NS Nanotech Canada Inc in Montréal, Québec (founded in November 2022) has been awarded a two-year Alliance Grant from the Natural Sciences and Engineering Research Council of Canada (NSERC) for research into the development of nanoscale light-emitting diodes (LEDs) and lasers. NSERC and parent firm NS Nanotech Inc of Ann Arbor, MI, USA (founded in 2017) have committed a total of CDN$1m in funding and in-kind contributions. The firm co-applied for the grant with professor Songrui Zhao of McGill University in Montréal.

NS Nanotech scientists are collaborating with researchers in professor Zhao’s laboratory in the Department of Electrical and Computer Engineering to fabricate a new generation of nanoscale gallium nitride (GaN) LEDs.
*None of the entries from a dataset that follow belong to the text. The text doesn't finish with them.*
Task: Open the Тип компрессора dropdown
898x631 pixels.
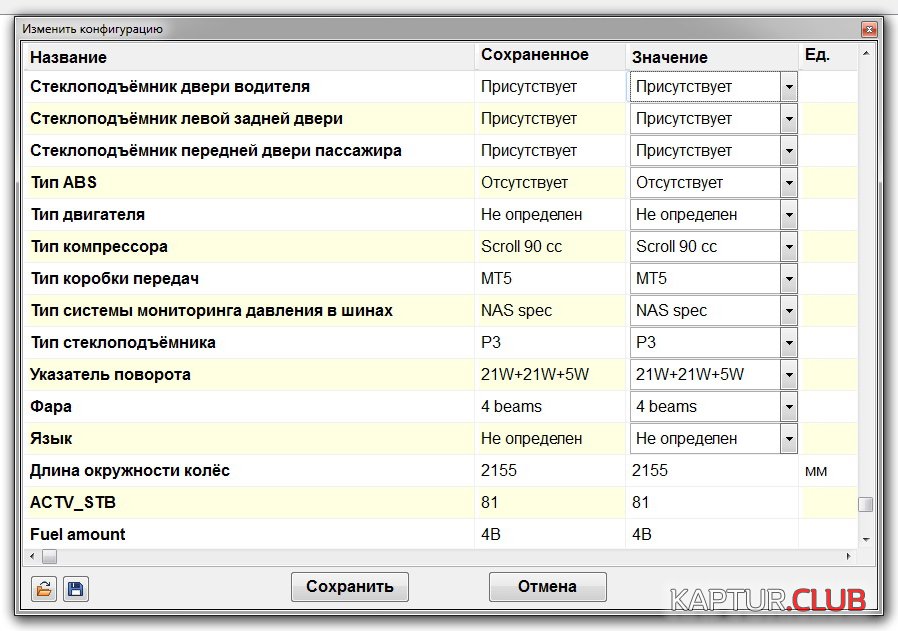Action: coord(789,247)
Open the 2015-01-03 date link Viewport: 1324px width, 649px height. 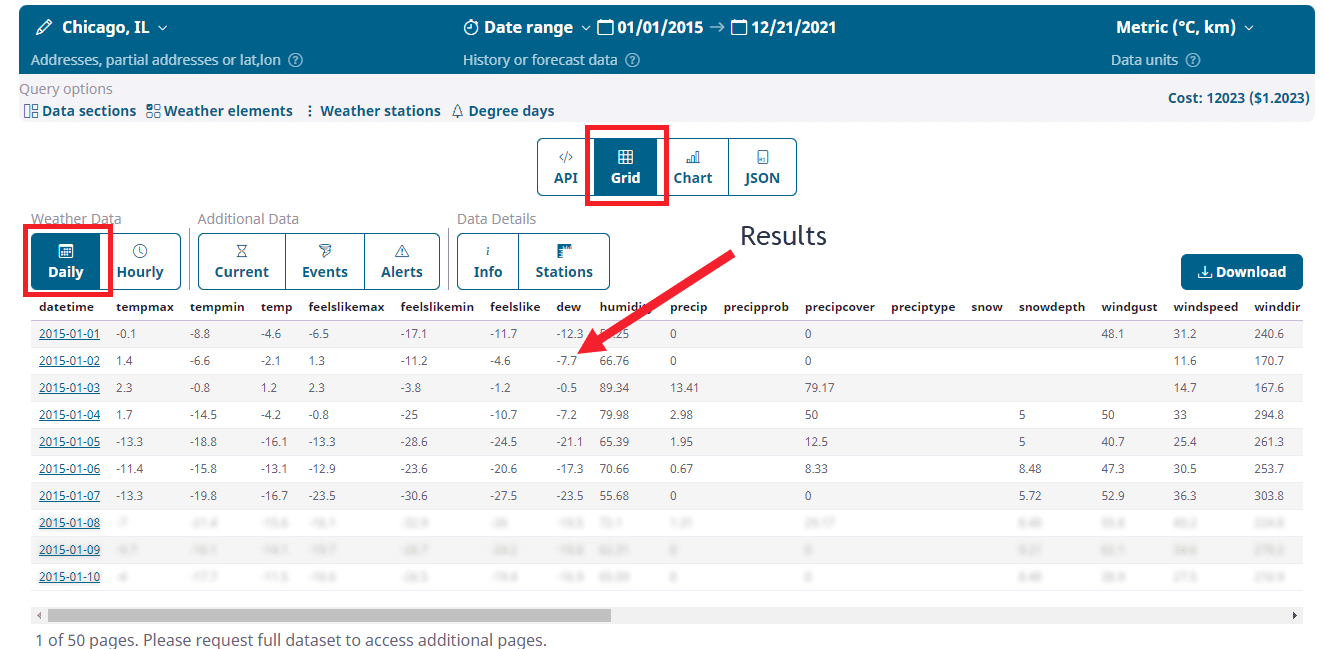[x=69, y=387]
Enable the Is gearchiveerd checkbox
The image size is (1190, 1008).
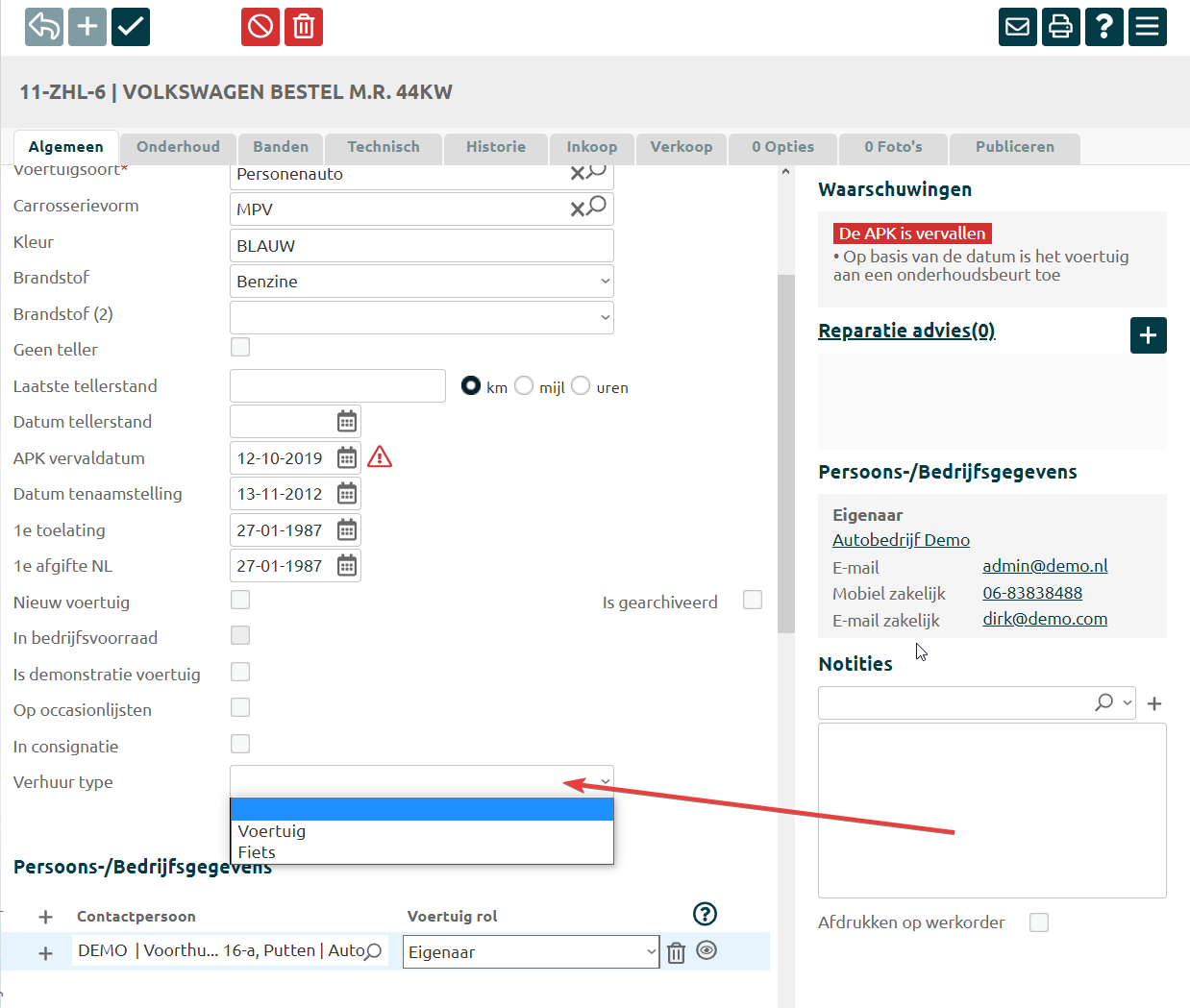coord(753,600)
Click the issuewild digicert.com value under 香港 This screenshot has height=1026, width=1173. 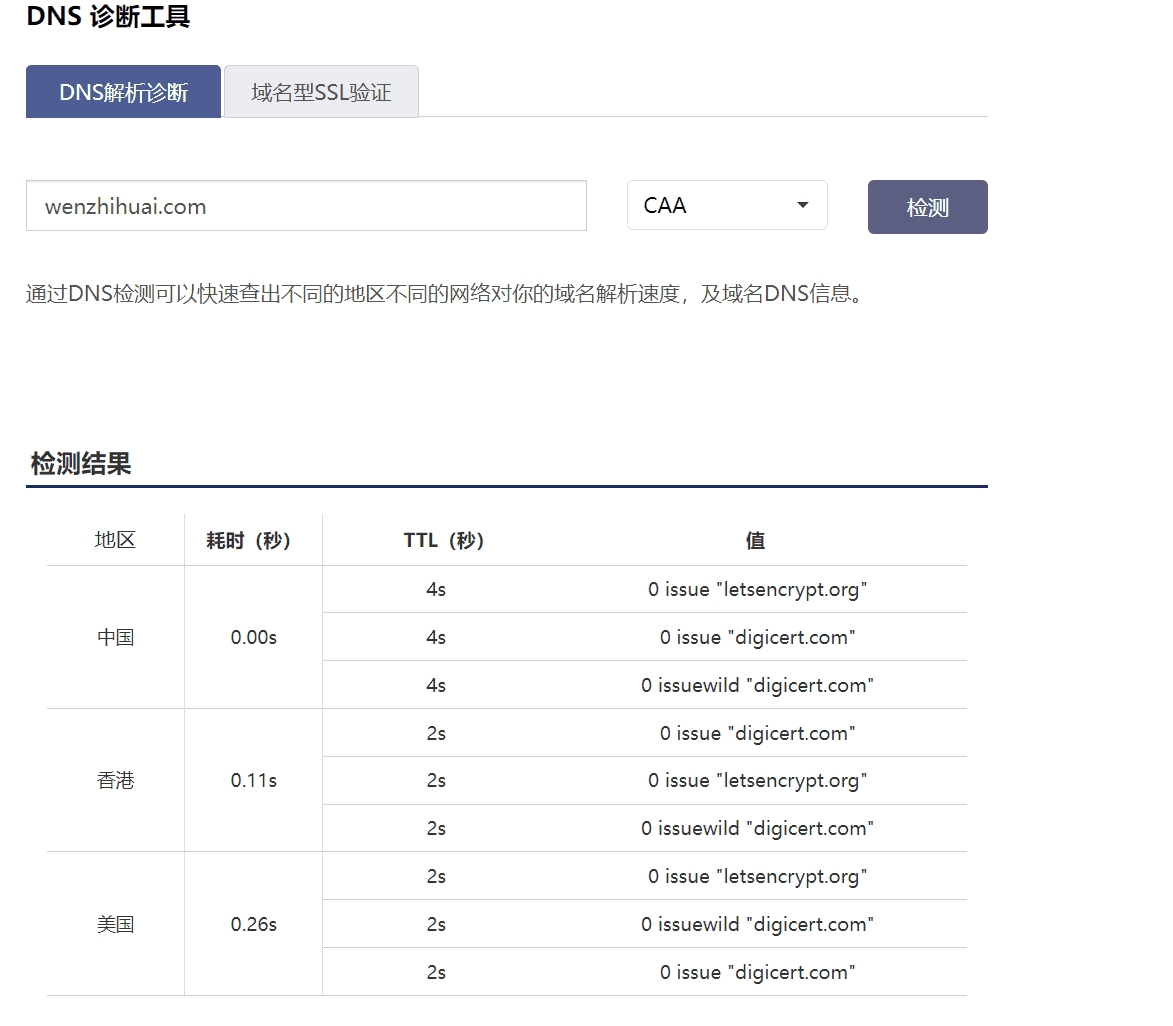pos(757,829)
Zhao holds numerous patents and is advancing the state of the art in molecular beam epitaxy (MBE) and other foundational technologies designed to enable orders-of-magnitude improvements in costs and efficiency over existing LEDs.

“We appreciate this substantial support from the Canadian government for the groundbreaking work initiated by professor Zhao and McGill University in the fast-moving worlds of nanotechnology, LEDs and lasers,” says Seth Coe-Sullivan, CEO & co-founder of NS Nanotech. “Together we are on a mission to develop the world’s first efficient submicron-scale nano-LEDs that will have the potential to disrupt the $120bn global display market.”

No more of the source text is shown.